Hundreds of active and former US police officers are part of extremist FB groups - amaccuish
https://www.theverge.com/2019/6/14/18679598/facebook-hate-groups-law-enforcement-police-officers-racism-islamaphobia
======
CM30
Controversial, but couldn't you make this claim about almost any profession
with a decent number of practitioners and any sort of responsibility?

Probably about any political side or extreme outgroup too.

There are likely at least a million police officers in the US, so hundreds of
those being associated with questionable Facebook groups hardly seems like
it'd be statistically relevant.

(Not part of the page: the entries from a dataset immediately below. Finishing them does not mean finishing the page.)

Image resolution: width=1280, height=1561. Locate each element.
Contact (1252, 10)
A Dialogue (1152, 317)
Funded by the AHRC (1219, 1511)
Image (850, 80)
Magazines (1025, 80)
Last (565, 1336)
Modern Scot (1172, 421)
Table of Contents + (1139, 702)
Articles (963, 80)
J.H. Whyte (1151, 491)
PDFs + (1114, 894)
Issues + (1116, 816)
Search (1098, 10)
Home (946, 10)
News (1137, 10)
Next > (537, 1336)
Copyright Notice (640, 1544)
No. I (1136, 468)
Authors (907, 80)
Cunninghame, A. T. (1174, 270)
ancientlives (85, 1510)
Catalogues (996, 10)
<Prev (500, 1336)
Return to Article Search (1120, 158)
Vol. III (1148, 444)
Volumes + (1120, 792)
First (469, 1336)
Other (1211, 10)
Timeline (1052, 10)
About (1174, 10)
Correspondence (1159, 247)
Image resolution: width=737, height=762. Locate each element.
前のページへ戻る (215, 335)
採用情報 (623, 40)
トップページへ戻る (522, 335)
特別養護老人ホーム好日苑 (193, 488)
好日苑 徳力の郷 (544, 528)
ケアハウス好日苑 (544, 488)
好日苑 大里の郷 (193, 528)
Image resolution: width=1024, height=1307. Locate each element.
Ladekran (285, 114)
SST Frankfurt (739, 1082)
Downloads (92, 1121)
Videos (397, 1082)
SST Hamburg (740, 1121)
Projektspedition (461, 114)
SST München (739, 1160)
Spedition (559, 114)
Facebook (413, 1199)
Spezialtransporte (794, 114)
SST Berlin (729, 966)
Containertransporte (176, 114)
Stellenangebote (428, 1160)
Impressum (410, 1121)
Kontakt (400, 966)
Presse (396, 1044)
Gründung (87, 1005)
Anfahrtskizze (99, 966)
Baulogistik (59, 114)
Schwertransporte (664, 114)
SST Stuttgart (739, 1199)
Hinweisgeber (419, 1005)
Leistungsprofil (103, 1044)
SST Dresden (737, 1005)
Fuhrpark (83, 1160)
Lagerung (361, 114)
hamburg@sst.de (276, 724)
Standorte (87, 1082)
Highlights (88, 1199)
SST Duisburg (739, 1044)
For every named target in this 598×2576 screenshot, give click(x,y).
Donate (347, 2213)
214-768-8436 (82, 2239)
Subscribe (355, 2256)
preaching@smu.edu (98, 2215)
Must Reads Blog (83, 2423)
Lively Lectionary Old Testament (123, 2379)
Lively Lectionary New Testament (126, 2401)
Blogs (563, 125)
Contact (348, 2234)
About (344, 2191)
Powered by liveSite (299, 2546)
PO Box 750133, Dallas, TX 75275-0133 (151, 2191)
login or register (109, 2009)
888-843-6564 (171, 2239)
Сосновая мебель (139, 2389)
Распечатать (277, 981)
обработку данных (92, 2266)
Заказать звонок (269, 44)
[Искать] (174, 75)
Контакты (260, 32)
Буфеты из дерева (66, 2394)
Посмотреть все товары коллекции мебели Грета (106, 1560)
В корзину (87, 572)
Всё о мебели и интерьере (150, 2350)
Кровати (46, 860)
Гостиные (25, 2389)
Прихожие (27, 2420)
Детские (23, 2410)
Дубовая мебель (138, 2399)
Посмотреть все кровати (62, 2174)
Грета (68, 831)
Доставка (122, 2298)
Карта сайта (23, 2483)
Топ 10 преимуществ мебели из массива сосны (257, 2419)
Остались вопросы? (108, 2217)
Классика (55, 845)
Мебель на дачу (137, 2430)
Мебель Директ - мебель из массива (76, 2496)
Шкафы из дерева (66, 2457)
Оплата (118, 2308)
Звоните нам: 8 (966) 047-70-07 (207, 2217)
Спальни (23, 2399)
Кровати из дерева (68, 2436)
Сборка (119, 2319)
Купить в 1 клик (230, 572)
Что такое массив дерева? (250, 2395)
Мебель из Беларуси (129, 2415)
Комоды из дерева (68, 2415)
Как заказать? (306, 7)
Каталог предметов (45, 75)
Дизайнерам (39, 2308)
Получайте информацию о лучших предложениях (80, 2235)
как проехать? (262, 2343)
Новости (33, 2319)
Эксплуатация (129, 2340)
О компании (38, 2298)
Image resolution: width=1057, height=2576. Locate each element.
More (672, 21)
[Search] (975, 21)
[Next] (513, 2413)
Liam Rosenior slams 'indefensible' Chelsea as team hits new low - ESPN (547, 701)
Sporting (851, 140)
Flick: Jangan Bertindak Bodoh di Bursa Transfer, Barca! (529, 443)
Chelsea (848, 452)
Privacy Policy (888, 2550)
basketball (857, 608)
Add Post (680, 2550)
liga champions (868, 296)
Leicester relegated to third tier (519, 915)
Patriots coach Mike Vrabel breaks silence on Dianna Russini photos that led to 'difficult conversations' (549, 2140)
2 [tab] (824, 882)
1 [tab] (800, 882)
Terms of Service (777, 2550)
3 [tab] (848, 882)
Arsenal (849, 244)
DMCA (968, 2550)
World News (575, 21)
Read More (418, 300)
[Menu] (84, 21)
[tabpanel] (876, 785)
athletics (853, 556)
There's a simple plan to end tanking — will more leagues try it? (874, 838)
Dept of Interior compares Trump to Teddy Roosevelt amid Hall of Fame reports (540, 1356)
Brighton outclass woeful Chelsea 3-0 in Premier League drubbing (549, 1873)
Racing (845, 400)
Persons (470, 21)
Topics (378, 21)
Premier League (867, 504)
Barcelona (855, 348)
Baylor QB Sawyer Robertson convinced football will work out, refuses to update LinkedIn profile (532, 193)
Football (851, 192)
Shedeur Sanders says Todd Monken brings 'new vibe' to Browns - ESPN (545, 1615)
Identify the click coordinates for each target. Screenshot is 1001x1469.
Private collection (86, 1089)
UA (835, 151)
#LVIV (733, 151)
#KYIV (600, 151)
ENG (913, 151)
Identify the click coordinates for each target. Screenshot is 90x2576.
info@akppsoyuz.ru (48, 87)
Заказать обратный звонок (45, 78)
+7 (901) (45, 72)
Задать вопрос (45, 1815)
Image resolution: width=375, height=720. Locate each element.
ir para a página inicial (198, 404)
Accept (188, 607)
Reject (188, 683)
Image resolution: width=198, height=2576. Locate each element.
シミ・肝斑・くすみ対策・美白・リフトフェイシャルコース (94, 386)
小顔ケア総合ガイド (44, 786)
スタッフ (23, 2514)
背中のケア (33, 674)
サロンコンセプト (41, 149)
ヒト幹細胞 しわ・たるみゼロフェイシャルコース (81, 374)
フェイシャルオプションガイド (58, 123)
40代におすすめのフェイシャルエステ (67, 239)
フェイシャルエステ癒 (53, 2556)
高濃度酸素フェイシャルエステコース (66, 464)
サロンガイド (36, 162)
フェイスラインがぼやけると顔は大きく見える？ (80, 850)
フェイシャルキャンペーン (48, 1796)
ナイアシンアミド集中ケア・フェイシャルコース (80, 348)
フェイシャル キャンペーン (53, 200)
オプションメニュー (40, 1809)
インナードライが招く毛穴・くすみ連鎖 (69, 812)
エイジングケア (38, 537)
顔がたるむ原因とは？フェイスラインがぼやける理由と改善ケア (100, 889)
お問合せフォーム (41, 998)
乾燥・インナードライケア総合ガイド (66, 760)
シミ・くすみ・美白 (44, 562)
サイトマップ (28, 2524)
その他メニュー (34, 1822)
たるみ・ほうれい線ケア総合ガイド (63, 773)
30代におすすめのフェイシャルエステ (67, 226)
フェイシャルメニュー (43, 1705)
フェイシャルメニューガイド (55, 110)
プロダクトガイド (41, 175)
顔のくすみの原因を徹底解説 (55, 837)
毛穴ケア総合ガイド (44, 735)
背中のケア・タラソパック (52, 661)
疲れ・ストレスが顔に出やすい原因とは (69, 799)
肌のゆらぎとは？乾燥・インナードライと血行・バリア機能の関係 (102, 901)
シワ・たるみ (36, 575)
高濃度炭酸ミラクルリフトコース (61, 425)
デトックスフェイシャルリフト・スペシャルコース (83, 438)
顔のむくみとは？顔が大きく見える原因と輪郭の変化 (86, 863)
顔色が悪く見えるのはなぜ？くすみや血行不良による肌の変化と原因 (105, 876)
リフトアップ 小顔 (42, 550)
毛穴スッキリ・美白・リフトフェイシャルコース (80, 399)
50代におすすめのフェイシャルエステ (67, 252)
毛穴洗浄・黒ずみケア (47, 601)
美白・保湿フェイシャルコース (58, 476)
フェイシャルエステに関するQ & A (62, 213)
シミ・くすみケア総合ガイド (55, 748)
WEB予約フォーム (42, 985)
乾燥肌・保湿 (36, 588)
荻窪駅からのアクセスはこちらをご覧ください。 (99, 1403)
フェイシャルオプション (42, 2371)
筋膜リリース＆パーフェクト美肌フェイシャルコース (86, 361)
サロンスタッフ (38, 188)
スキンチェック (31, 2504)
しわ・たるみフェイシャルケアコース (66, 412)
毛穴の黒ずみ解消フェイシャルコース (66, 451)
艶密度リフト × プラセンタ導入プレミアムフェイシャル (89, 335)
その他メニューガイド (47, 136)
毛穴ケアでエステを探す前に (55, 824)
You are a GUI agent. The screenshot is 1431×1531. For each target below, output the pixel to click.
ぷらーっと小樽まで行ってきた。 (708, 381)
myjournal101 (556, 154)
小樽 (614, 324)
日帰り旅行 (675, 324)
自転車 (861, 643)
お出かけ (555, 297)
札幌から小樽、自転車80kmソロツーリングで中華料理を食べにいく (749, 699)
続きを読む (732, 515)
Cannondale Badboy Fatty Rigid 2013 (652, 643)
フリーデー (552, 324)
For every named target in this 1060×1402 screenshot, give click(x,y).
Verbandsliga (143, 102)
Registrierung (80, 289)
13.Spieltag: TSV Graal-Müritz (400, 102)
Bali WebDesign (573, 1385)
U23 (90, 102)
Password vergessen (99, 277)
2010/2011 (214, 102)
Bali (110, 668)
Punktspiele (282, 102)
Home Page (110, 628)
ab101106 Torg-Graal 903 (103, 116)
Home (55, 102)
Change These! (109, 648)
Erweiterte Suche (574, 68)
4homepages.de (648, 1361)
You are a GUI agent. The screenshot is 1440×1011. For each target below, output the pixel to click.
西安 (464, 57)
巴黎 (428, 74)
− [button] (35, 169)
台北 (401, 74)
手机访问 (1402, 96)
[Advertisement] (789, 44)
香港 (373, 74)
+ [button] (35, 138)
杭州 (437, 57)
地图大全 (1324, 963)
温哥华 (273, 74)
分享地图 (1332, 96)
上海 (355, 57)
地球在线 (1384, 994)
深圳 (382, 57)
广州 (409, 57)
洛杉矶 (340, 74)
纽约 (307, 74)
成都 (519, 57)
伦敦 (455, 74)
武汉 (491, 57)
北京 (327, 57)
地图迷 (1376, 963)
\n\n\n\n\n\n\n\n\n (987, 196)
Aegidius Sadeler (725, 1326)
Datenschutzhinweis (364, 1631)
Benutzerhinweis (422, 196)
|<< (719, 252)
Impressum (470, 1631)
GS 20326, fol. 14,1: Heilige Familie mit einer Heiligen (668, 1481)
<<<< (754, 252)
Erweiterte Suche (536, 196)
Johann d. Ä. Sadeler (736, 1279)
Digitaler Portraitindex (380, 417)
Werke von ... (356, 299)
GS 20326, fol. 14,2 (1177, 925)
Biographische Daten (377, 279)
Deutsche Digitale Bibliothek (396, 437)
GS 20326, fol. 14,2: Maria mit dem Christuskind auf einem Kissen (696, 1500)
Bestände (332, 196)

And you could probably swap police officers
with teachers, doctors, lawyers, politicians or military personnel and find
similar figures.

------
ncmncm
I see the astroturf committee is out in force already.

TFA said their match got 14000 hits, and they called police and sheriffs'
offices and confirmed 400. But how many did they call about? Were they
randomly selected, or were the ones called about identified as more likely
than others?

We know that these domestic terrorist groups encourage members to join and try
to subvert police departments and border patrol offices, and we know that the
presence of just one has been seen to profoundly increase the amount of
brutality in a department.

------
tomohawk
Lots of innuendo here, but that's about it. How many former police are members
of the Democrat party? Would that be news?